This week’s EU Omnibus developments
A rundown of who is saying what this week, and what more we know about plans to revise Europe’s sustainability rules
The big Omnibus news this week was the announcement of Council’s final negotiating position.
It comes as the chief negotiator for European Parliament, Jörgen Warborn, presented his proposals to fellow MEPs.
It provides some sense of the direction of travel for political negotiations, although – while Council’s position is final (we think) – Parliament has a few more months of internal wrangling, with the Warborn’s draft report as the basis.
So, here’s what Member States will fight for when they go up against European Parliament later this year.
CSRD
Council agrees with the European Commission’s proposal to limit the application of the Corporate Sustainability Reporting Directive (CSRD) to firms with more than 1,000 employees. However, while the Commission wants an additional filter of €50m turnover and/or €25m on the balance sheet, Council wants this hiked to €450m turnover.

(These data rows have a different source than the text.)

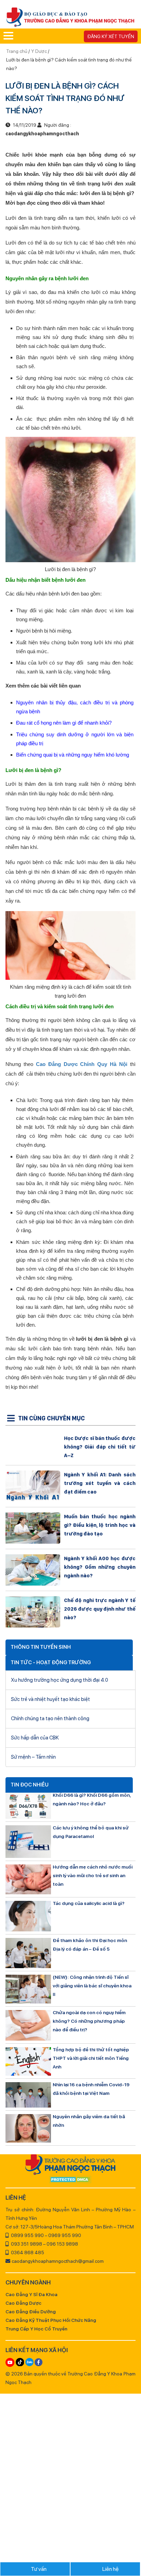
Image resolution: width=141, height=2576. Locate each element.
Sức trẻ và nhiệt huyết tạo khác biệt (50, 1699)
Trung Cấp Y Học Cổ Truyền (36, 2328)
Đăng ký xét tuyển (110, 36)
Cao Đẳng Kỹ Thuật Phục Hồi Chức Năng (50, 2320)
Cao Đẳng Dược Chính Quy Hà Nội (81, 1064)
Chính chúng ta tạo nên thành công (50, 1718)
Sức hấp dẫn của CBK (35, 1738)
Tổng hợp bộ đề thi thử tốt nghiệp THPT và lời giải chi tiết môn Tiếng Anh (91, 2058)
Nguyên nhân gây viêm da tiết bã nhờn (89, 2121)
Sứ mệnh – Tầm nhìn (33, 1757)
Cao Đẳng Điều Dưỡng (30, 2311)
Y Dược (39, 51)
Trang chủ (17, 51)
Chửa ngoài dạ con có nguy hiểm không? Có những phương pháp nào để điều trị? (89, 2021)
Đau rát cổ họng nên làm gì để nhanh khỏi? (64, 723)
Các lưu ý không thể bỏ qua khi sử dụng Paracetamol (91, 1832)
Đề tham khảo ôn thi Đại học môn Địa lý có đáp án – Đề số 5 (90, 1945)
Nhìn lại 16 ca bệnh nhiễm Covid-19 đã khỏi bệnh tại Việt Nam (91, 2089)
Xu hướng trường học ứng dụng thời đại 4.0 (59, 1680)
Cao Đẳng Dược (23, 2303)
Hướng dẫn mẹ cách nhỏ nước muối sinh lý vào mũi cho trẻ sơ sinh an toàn (92, 1875)
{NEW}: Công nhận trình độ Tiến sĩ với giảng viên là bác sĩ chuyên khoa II (92, 1985)
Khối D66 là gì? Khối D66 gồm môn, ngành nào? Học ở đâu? (92, 1799)
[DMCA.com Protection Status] (70, 2180)
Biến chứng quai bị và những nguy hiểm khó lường (72, 755)
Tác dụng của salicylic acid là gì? (89, 1903)
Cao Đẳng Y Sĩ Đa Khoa (31, 2294)
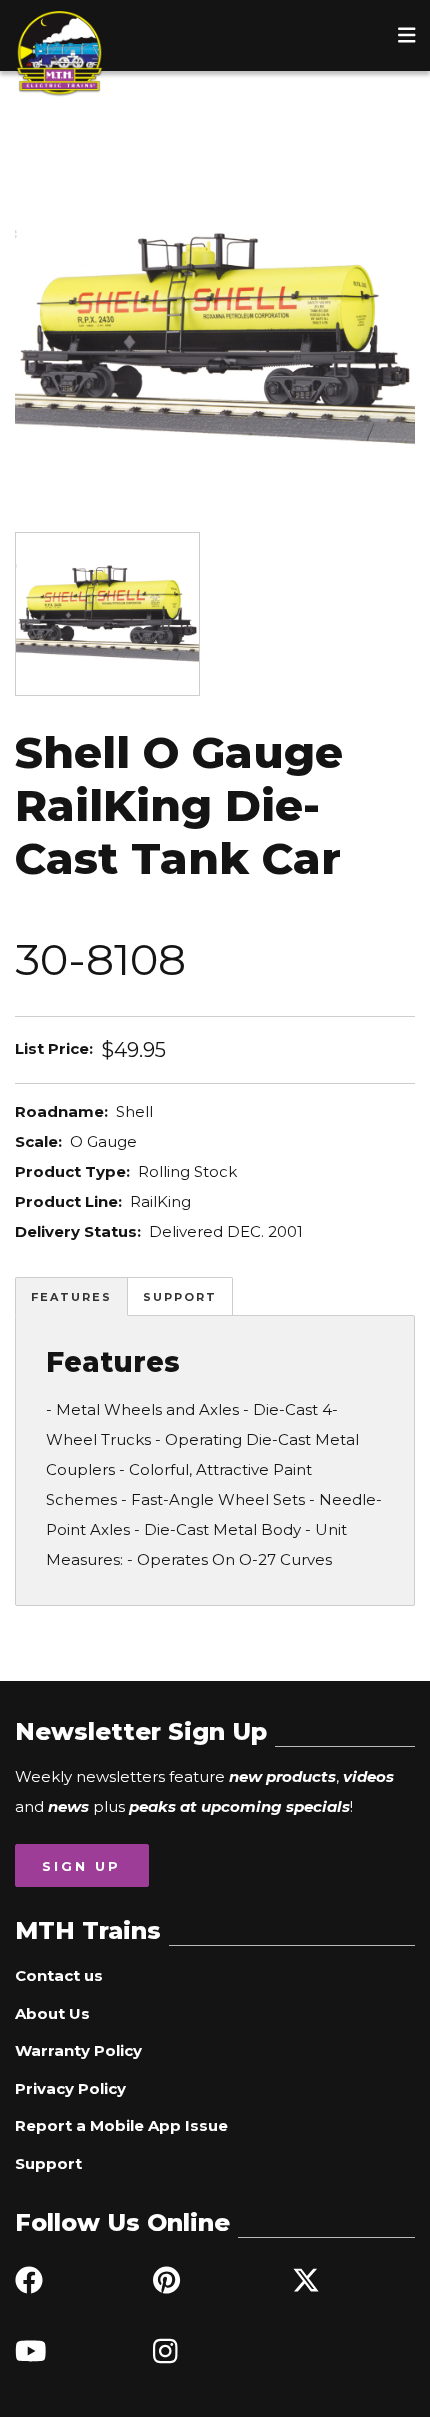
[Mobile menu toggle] (407, 35)
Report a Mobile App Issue (121, 2125)
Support (180, 1297)
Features (71, 1297)
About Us (52, 2013)
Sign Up (81, 1866)
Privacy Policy (70, 2088)
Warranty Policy (78, 2050)
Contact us (59, 1975)
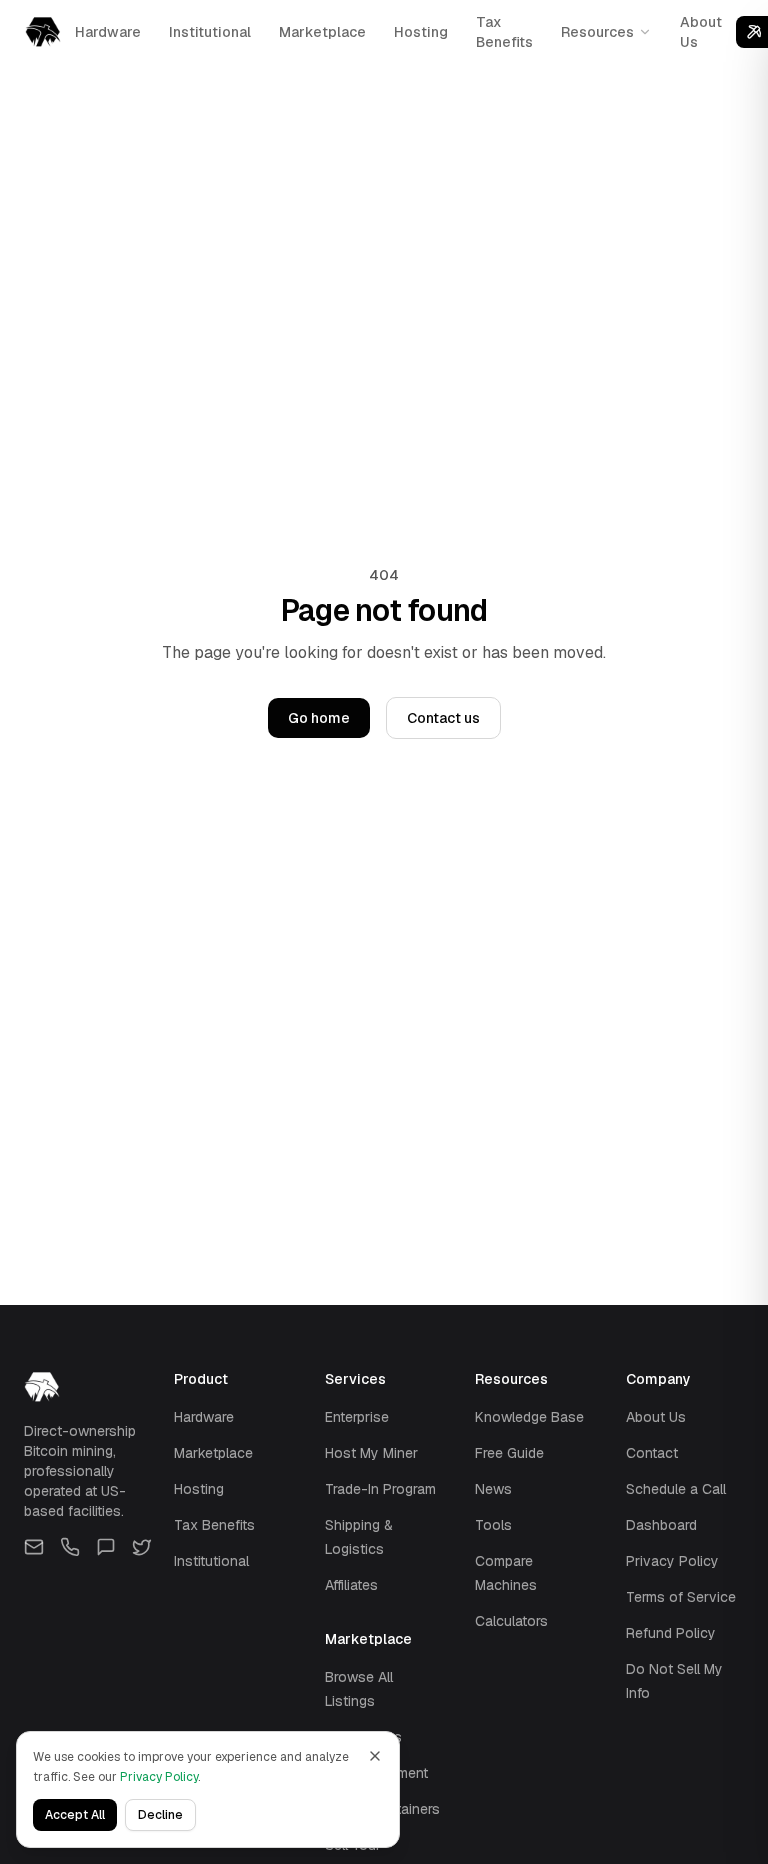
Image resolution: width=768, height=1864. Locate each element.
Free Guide (509, 1453)
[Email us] (34, 1547)
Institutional (210, 32)
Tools (493, 1525)
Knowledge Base (529, 1417)
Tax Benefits (504, 32)
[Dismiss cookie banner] (375, 1756)
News (493, 1489)
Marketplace (322, 32)
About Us (701, 32)
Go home (319, 718)
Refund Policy (671, 1633)
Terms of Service (681, 1597)
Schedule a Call (676, 1489)
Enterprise (357, 1417)
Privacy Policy (672, 1561)
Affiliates (351, 1585)
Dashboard (661, 1525)
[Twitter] (142, 1547)
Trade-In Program (380, 1489)
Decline (160, 1815)
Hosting (421, 32)
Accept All (75, 1815)
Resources (597, 32)
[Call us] (70, 1547)
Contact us (443, 718)
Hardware (108, 32)
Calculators (511, 1621)
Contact (652, 1453)
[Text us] (106, 1547)
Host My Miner (371, 1453)
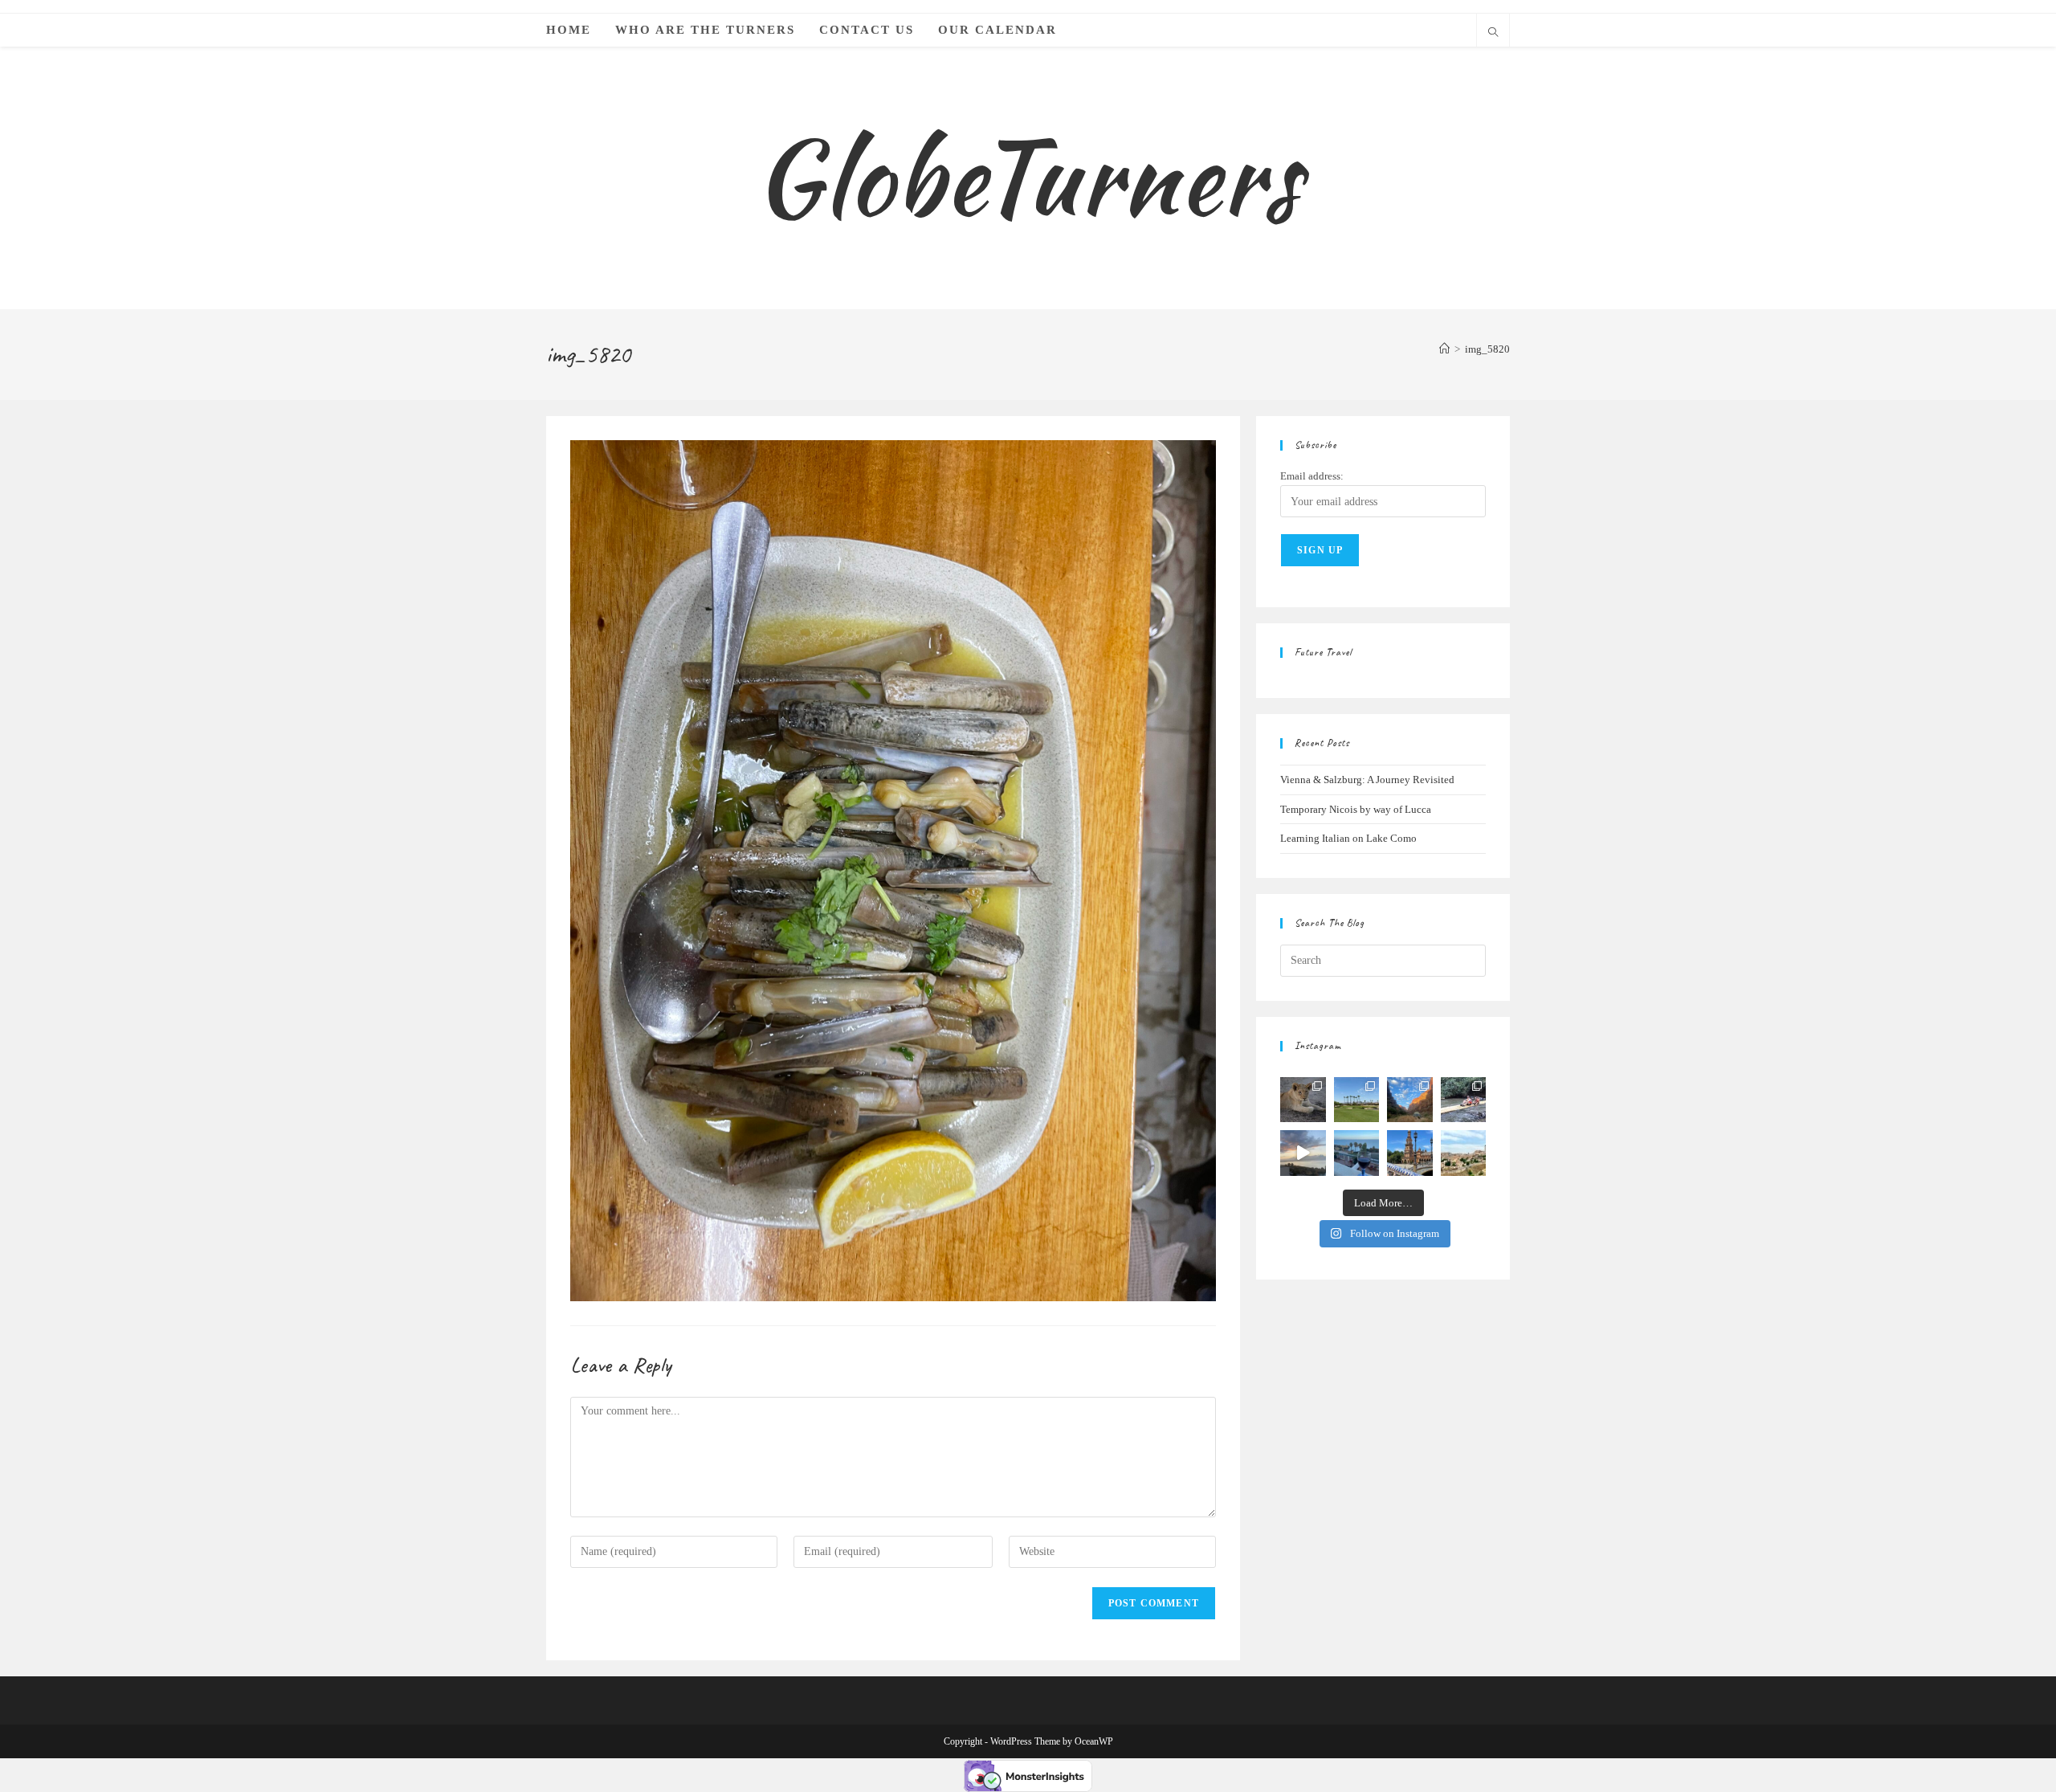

Warborn is encouraging Parliament to go further to reduce the scope of CSRD, mirroring the €450m demand but bringing the employee threshold up to 3,000.
Accountancy Europe noted that “such thresholds would mean that a third of EU Member States would have less than 10 companies subject to the CSRD”.
Germany would retain the greatest number, according to the trade body’s calculations, with 807.
Under Parliament’s draft proposal, the only other countries with more than 100 eligible companies would be France, Spain, Italy, the Netherlands, Sweden and Denmark.
“Companies with 500-1,000 employees make up a significant portion of the EU economy and are often part of the value chains of larger firms,” said Accountancy Europe.
“Limiting the CSRD scope to companies with more than 1,000 employees, let alone 3,000, would drastically reduce the availability of information on companies’ sustainability performance and financial risks stemming from sustainability developments.”
It argued that the current simplification of the European Sustainability Reporting Standards should be sufficient to reduce the reporting burden on companies in line with the Commission’s stated objective, without slashing the scope of the directive.
On auditors, the Council supports the Commission’s plan to remove the requirement for sustainability statements to have reasonable assurance from 2028, and it wants to introduce certain transition reliefs for auditors assuring non-EU companies.
The final position also argues that companies left in scope of CSRD should have the right to withhold certain information, if it is commercially sensitive or relies on smaller businesses within the value chain providing it.
On which note, Council wants firms with fewer than 1,001 employees to be allowed to refuse to provide detailed information to large customers who need it to comply with CSRD.
CS3D
The Commission wants to retain the existing 1,000-employee/€450m-turnover scope of the Corporate Sustainability Due Diligence Directive (CS3D) – it was already cut drastically during last-minute negotiations last year – but, as expected, the Council and Parliament want it further reduced.
Council wants the thresholds raised from 1,000 to 5,000 employees, and the turnover from €450m to €1.5bn. Parliament’s draft report suggests keeping the €450m turnover level, but increasing to 3,000 employees.
Council backs the plan to delay to the deadline for transposing CS3D to July 2028.